*Direction*.
Count the lines in the material below that contain the word "white". Reply with that number only.

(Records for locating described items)
::::

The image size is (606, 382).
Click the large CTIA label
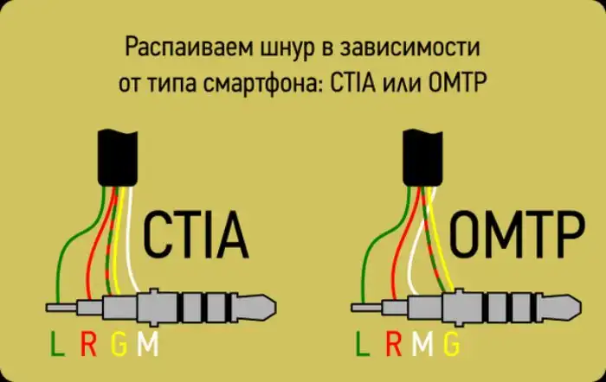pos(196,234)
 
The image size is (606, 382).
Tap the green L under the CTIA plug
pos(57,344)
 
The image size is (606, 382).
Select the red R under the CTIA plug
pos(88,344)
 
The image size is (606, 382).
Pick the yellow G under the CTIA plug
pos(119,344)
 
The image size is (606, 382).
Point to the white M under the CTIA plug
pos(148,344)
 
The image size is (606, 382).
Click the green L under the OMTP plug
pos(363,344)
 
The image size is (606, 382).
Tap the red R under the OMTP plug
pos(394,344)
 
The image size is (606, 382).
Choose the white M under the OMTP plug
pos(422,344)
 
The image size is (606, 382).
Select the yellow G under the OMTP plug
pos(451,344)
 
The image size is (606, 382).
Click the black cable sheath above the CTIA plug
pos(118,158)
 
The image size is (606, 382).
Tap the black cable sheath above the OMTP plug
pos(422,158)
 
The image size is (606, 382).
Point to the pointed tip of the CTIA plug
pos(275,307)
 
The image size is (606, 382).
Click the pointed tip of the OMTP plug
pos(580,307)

::::

*Answer to this task*.
2